Email Supervision Failures

Last month US FINRA fined MetLife Securities and three of its affiliates a total of US$1.2 million for failing to establish an adequate supervisory system for the review of brokers' email correspondence with the public. The fine also resolves charges of failing to establish adequate supervisory procedures relating to broker participation in outside business activities and private securities transactions.

From March 1999 to December 2006, MetLife Securities and its affiliate broker-dealers had in place written supervisory procedures mandating that all securities-related emails of brokers be reviewed by a supervisor. However, the firms did not have a system in place that enabled supervisors to directly monitor the email communications of brokers. Instead, the firms relied on the brokers themselves to forward their emails to supervisors for review. To monitor compliance with the email-forwarding requirement, the firms encouraged — but did not require — managers to inspect brokers' computers for any emails that had not been forwarded as required. But brokers were able to delete their emails from their assigned computers, thus rendering spot-checks unreliable.

The firms also conducted annual branch audits, which were likewise ineffective because they did not allow for timely detection of email-forwarding failures. Moreover, the method employed by the auditors to identify email-forwarding deficiencies (prior to July 2005) was itself flawed, consisting mainly of a review of hard-copy files for any correspondence (including emails) that had not been forwarded. Brokers were therefore able to withhold emails without detection by the firm and conceal evidence or "red flags" of misconduct contained in their emails.

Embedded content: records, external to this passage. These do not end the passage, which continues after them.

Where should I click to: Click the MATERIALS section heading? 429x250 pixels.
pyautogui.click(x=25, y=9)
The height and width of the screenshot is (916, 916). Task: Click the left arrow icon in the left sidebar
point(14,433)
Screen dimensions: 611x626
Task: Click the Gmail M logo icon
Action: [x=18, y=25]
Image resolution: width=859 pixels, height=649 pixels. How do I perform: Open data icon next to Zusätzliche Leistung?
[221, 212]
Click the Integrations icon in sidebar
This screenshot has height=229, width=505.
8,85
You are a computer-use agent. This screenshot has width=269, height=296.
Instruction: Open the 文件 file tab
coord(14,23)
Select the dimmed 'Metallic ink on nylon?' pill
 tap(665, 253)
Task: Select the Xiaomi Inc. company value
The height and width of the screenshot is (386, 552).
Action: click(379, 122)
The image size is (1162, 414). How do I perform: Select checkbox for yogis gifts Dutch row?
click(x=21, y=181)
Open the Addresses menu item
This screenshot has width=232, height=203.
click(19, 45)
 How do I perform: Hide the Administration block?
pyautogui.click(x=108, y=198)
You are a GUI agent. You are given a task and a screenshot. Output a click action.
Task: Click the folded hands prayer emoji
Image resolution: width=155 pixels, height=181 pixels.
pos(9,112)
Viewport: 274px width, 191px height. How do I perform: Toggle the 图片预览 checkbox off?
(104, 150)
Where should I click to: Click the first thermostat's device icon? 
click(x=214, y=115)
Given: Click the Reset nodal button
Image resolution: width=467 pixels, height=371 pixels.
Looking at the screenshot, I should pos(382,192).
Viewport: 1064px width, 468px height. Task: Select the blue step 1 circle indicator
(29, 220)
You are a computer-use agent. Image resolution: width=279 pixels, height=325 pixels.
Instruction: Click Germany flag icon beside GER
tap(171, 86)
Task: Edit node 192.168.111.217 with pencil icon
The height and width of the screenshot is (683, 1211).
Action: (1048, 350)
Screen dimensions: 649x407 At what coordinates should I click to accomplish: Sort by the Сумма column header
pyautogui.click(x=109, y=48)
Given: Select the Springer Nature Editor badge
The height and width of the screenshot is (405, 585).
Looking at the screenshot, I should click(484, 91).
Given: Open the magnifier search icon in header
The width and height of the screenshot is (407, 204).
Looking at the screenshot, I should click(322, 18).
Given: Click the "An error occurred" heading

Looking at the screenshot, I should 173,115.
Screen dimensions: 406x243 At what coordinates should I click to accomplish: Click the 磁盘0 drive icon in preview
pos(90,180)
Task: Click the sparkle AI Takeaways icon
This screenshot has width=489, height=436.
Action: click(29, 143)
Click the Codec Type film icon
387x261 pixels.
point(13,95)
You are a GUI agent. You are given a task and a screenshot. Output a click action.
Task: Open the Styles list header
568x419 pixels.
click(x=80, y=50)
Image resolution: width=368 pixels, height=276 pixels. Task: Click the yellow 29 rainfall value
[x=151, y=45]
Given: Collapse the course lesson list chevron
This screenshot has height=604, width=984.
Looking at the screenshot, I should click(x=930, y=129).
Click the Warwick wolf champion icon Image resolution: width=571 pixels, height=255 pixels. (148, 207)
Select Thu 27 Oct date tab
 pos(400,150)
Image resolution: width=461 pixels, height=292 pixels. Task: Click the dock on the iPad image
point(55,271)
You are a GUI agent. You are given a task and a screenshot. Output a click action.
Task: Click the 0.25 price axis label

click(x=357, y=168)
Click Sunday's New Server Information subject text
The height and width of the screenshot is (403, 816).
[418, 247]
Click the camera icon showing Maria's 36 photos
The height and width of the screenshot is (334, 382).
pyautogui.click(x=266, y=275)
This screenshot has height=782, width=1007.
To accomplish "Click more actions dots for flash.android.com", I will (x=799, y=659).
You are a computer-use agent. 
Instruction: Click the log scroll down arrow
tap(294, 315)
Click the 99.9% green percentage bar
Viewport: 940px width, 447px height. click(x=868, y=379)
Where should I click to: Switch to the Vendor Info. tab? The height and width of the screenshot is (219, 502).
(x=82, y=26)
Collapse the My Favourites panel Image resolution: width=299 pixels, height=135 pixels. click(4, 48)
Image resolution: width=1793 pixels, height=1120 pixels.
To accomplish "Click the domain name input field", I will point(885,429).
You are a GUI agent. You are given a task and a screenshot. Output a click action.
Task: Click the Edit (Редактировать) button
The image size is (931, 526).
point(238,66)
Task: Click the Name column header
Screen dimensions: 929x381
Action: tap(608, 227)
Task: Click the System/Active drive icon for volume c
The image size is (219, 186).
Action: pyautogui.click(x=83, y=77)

During the period from March 1999 through December 2006, two MetLife Securities brokers engaged in undisclosed outside business activities and private securities transactions without detection by the firm, although the misconduct was reflected in more than 100 separate emails that the brokers sent or received using their MetLife Securities email addresses. MetLife Securities did not discover the misconduct of either broker through supervisory review of emails because the brokers did not forward their emails to their respective supervisors.


MetLife Securities ultimately discovered that one of those brokers, Mark Salyer, stole nearly US$6 million from his customers in connection with his participation in numerous private securities transactions to raise capital for real estate development companies with which he had a relationship. In January 2009 SEC barred Salyer from association with any broker, dealer or investment adviser. FINRA's investigation of the misconduct of the other MetLife broker is continuing.

FINRA also found that the firms' inability to ensure compliance with the email-forwarding requirement meant they could not adequately enforce their own supervisory procedures relating to outside business activities and private securities transactions.


Monitoring of staff emails is not a simple matter. Apart from corporate email accounts, dealing malpractices may also be detected from webmail accounts. How could such monitoring be done without infringing privacy?